(Stored records)
+ + +
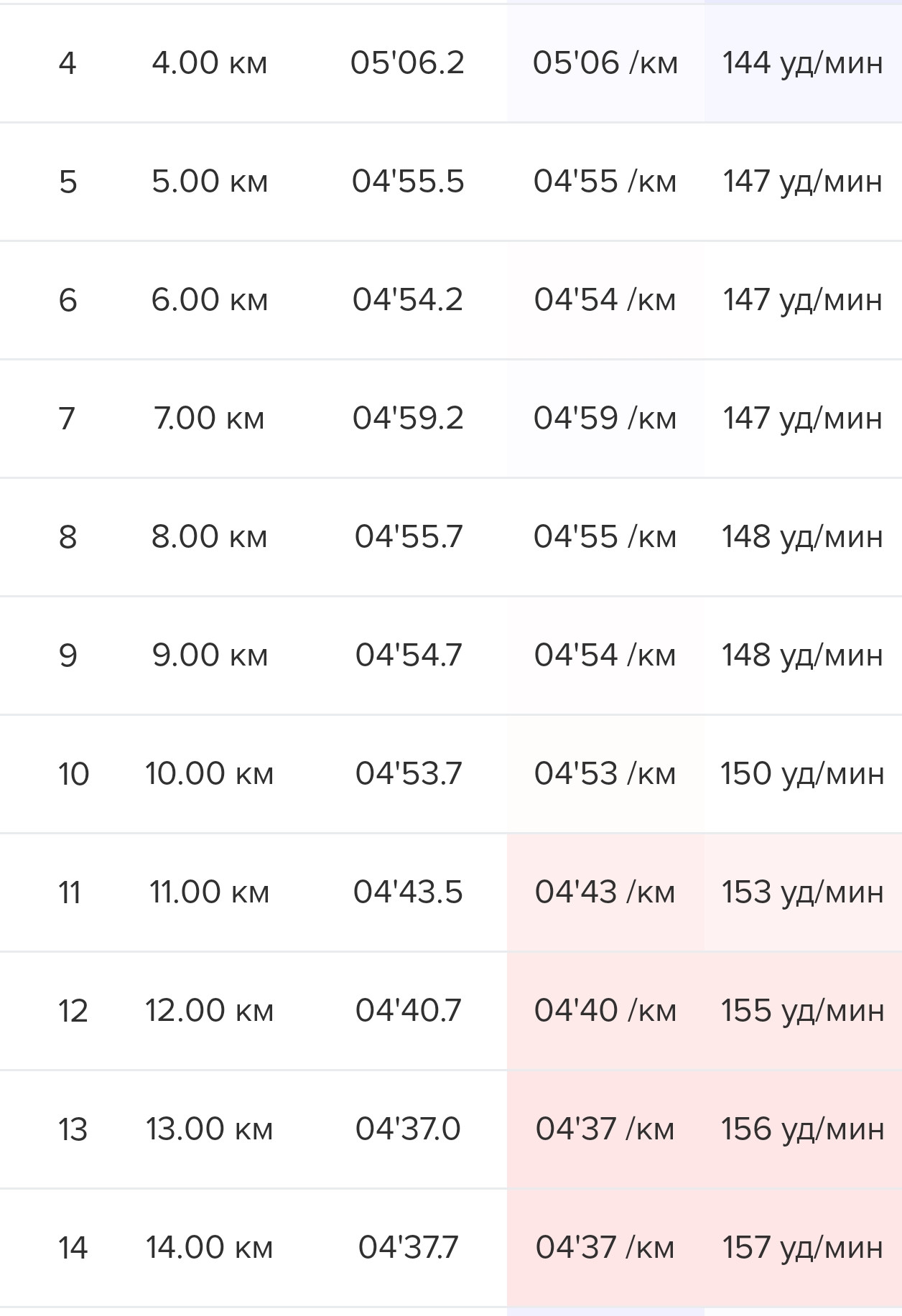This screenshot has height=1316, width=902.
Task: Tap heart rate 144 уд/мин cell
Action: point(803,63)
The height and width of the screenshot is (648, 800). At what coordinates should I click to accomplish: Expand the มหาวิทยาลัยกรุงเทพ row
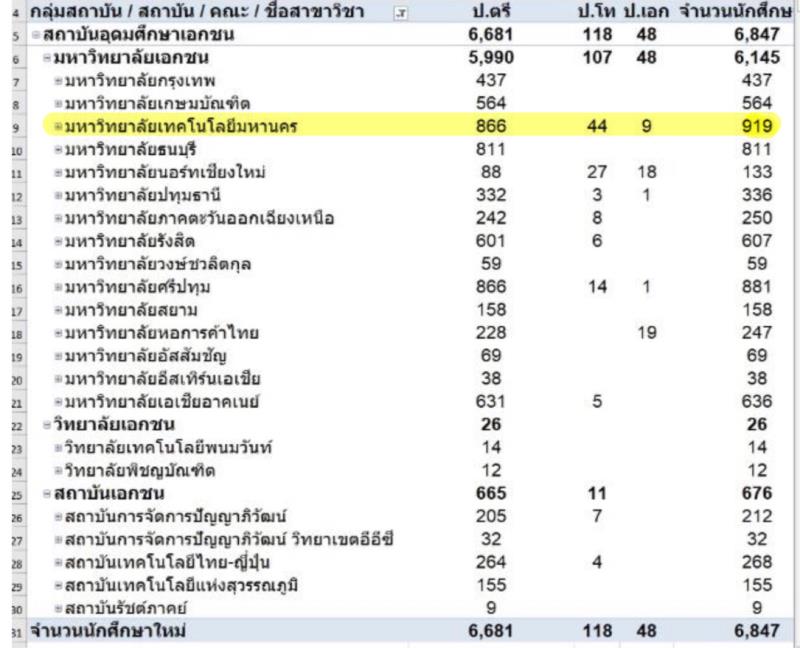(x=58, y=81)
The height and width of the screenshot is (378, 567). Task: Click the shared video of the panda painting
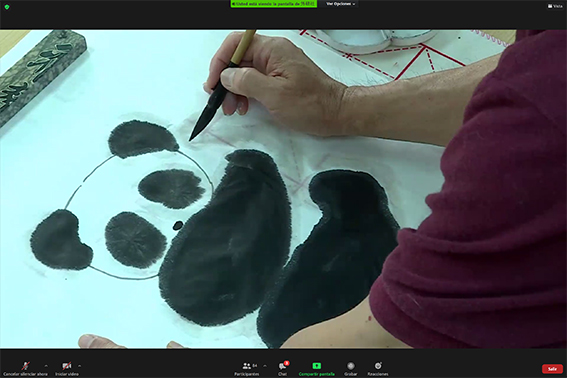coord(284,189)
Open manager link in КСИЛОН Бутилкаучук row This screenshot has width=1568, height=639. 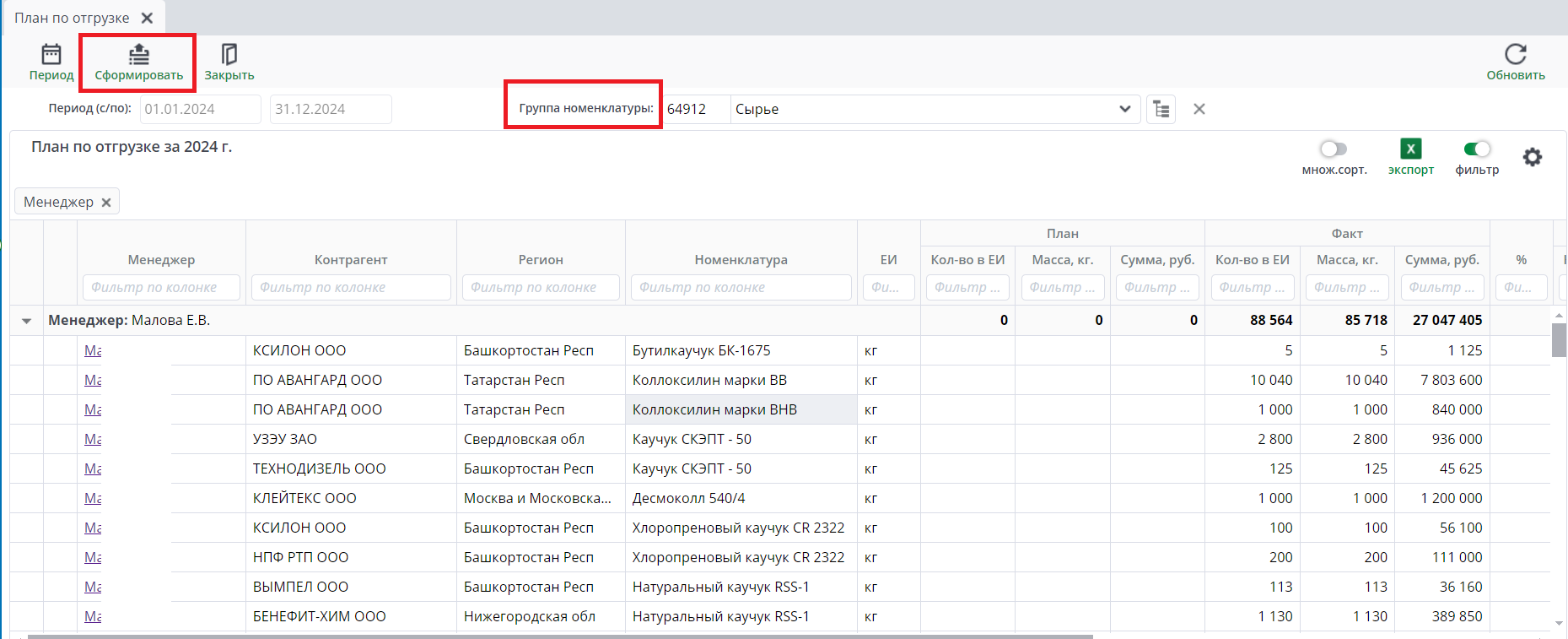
+ + +
**PROBLEM REQUIREMENTS:** Your copy should hold exactly the lines from the line bearing "The height and width of the screenshot is (648, 800)." through the end of the data, both included, and no pictures or anything further.

**TASK OUTPUT:**
The height and width of the screenshot is (648, 800). At what coordinates should I click to accomplish: Expand the มหาวิทยาลัยกรุงเทพ row
(x=58, y=81)
The height and width of the screenshot is (378, 567). Task: Click the shared video of the panda painting
coord(284,189)
Open manager link in КСИЛОН Бутилкаучук row This screenshot has width=1568, height=639. 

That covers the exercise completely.